Problem description
Go through the data below and return each line where the string "computer" appears.

##########

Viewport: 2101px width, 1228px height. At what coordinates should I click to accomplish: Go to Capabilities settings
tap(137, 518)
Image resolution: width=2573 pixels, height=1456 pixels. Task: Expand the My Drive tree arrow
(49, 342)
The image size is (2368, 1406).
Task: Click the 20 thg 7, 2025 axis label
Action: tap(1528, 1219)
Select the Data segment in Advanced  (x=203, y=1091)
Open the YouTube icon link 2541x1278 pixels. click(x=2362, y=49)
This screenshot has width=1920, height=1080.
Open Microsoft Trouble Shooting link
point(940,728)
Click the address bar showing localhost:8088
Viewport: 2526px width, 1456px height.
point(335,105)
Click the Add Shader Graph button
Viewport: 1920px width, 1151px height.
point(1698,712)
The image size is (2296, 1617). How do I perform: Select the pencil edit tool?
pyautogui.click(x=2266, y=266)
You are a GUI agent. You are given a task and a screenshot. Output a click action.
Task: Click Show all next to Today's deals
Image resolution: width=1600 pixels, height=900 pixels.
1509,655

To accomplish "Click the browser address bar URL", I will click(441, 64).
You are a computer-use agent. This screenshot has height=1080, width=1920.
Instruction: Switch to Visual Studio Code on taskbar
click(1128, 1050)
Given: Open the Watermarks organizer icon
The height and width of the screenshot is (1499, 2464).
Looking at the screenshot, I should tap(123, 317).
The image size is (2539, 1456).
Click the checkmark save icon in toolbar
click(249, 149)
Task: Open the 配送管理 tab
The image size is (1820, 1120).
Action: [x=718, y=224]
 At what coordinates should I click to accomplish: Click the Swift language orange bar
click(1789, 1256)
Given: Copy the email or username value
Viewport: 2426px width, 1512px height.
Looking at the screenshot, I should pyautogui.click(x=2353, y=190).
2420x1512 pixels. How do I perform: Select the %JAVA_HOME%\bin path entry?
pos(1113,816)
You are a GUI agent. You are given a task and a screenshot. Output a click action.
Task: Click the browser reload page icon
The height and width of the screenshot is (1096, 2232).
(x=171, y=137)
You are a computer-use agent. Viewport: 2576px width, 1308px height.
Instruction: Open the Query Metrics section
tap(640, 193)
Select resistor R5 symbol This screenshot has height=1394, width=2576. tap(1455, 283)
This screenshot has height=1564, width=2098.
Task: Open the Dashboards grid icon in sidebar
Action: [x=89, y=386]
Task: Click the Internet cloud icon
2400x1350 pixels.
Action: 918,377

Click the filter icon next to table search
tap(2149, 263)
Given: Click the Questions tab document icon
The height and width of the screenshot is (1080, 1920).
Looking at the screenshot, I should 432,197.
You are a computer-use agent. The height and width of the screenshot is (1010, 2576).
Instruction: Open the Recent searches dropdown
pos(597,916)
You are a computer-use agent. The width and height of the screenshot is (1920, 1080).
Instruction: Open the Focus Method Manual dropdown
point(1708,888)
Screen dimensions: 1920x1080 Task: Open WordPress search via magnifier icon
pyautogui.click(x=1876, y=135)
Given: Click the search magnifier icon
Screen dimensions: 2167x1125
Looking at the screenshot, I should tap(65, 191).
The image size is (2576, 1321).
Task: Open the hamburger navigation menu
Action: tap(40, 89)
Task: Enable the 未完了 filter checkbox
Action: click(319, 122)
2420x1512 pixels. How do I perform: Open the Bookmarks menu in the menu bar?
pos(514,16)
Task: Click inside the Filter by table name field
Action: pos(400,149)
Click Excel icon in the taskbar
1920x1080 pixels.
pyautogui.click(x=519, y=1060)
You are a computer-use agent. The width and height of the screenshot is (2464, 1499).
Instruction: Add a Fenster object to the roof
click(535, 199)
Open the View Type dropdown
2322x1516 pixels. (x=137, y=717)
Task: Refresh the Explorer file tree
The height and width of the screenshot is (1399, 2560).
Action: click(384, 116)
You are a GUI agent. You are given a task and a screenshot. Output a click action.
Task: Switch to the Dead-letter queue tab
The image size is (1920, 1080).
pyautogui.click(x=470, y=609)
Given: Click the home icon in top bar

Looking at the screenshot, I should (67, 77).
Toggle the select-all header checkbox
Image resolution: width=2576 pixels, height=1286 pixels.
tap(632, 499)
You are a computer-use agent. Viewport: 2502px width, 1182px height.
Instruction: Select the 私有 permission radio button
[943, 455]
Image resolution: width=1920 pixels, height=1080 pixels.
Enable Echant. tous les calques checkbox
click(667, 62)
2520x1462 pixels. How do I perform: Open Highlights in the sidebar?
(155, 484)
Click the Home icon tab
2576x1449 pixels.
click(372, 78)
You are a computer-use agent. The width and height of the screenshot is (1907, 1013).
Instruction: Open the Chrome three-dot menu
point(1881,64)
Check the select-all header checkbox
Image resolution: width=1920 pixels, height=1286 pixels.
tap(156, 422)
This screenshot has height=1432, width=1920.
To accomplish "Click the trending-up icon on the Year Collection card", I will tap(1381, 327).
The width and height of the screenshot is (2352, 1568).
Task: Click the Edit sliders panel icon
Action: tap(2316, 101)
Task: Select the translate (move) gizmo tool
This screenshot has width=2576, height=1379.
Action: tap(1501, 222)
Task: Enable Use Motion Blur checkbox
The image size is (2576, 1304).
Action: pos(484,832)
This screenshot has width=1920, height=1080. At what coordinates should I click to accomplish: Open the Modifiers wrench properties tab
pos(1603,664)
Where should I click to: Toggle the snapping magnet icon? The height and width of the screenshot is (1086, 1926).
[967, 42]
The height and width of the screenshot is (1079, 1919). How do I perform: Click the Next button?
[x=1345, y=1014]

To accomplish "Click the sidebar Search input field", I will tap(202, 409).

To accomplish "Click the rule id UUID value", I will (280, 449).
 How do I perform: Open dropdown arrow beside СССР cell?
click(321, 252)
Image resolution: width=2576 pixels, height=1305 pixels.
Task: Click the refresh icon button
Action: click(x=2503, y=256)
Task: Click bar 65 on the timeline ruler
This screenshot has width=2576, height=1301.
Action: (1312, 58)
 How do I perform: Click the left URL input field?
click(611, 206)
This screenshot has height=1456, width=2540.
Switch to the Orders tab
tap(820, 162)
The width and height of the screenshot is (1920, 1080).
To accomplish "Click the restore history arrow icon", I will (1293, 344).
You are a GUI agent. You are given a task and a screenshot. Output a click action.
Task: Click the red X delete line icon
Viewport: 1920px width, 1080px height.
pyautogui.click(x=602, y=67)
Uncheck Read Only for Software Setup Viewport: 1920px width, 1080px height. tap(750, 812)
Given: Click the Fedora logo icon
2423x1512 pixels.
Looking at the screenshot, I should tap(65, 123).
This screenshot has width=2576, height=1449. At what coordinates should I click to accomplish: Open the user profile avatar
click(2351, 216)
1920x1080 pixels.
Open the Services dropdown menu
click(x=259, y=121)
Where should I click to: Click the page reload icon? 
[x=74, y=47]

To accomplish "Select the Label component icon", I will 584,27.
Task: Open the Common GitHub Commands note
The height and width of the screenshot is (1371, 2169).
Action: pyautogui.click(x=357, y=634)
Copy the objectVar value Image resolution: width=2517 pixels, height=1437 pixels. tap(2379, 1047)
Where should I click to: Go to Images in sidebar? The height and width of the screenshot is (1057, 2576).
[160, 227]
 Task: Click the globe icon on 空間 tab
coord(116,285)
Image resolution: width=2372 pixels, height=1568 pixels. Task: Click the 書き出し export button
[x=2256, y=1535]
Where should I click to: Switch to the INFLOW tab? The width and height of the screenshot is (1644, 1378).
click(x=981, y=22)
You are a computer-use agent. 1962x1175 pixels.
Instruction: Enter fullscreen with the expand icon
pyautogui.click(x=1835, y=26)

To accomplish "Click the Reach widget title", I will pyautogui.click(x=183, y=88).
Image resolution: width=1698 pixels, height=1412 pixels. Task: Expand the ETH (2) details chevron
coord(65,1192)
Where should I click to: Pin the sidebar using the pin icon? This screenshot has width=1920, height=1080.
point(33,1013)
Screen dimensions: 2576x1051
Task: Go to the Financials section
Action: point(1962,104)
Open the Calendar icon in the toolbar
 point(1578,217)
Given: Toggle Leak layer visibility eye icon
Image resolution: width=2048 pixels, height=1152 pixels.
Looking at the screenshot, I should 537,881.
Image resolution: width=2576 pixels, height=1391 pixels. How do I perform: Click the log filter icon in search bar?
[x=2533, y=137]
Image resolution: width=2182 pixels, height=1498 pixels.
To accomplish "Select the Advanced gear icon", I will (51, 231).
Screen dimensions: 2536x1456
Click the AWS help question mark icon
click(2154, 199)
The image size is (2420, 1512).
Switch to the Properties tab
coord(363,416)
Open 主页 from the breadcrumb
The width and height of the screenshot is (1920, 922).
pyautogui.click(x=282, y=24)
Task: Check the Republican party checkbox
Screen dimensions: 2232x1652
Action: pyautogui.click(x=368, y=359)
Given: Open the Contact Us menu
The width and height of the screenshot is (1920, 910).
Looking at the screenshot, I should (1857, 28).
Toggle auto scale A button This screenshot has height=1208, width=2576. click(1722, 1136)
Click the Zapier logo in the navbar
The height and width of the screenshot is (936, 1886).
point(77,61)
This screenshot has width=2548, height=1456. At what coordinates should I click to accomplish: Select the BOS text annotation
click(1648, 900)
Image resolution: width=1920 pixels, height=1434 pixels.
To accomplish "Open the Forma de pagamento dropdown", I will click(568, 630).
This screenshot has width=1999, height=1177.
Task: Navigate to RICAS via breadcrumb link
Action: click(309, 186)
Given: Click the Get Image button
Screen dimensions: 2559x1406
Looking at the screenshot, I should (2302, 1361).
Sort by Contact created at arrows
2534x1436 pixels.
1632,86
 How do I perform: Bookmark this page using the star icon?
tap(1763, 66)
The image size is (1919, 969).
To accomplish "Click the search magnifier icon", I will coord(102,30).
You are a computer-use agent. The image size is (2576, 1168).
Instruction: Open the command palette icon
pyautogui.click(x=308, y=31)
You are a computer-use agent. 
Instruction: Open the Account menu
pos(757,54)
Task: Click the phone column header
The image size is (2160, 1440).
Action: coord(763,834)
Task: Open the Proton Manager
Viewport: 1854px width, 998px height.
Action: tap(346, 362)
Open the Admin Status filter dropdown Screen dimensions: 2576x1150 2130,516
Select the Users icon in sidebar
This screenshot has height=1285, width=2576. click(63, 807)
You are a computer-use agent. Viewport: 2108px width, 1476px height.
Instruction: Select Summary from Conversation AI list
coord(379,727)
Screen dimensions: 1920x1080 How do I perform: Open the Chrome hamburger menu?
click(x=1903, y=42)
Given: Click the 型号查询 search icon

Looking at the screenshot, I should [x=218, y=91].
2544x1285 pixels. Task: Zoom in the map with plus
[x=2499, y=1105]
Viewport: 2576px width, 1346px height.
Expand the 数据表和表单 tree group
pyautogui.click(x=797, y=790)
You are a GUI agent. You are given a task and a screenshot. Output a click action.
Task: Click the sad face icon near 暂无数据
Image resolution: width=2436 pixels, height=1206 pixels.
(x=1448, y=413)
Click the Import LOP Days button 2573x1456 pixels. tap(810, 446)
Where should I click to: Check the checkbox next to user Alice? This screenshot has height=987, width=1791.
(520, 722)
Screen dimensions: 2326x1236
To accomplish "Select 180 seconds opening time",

##########

Answer to this task
You are a computer-use agent. This screenshot has height=1080, width=1920.
You are a computer-use agent. Viewport: 2576px width, 1308px height.
You are a computer-use agent. The height and width of the screenshot is (1010, 2576).
You are a computer-use agent. The width and height of the screenshot is (1920, 1080).
You are a computer-use agent. The width and height of the screenshot is (2464, 1499).
You are a computer-use agent. Viewport: 2502px width, 1182px height.
You are a computer-use agent. The width and height of the screenshot is (1907, 1013).
You are a computer-use agent. 1962x1175 pixels.
You are a computer-use agent. The image size is (2576, 1168).
You are a computer-use agent. 
You are a computer-use agent. Viewport: 2108px width, 1476px height.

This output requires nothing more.